*INSTRUCTIONS TO FOLLOW*. Which lines of the entries below include "agent"? List them all.

----------------

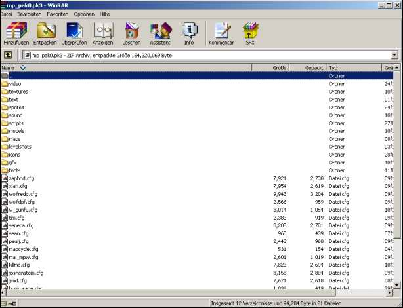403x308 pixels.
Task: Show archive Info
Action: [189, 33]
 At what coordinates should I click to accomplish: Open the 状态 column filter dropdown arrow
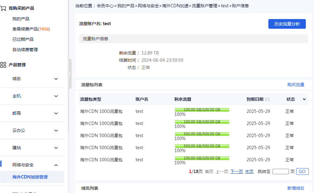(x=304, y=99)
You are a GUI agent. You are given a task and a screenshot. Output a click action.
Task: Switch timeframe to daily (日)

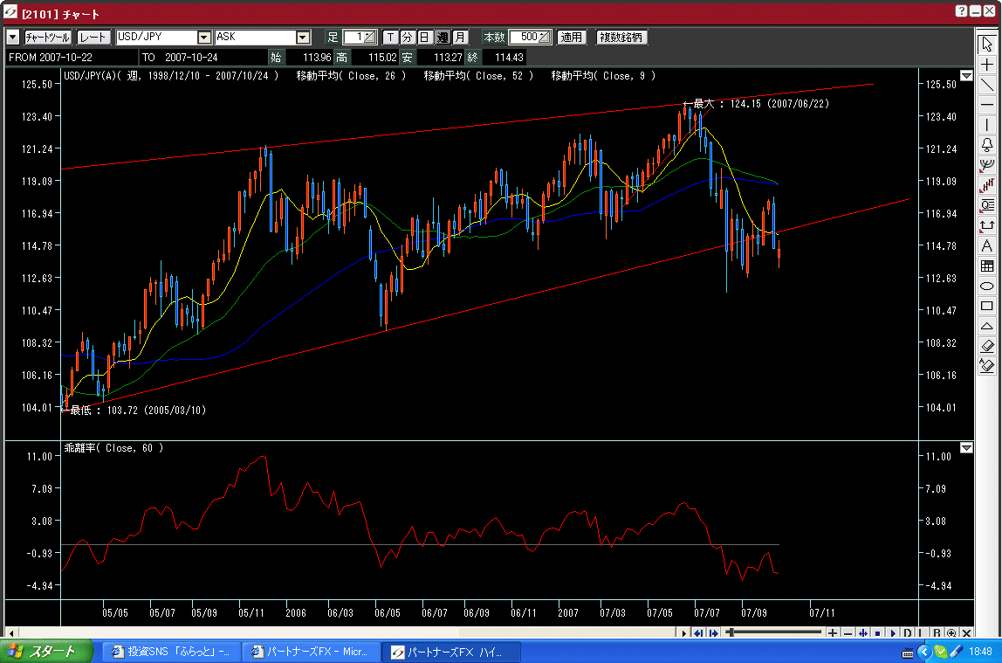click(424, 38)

----------------

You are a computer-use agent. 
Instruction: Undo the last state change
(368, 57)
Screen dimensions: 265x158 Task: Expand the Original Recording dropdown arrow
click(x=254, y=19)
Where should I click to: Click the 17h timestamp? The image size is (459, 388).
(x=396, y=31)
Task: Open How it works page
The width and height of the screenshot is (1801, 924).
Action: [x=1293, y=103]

----------------

*WRITTEN SOLUTION*.
You are a GUI agent. You are given a task and a screenshot. Output a click action.
You are a computer-use agent. 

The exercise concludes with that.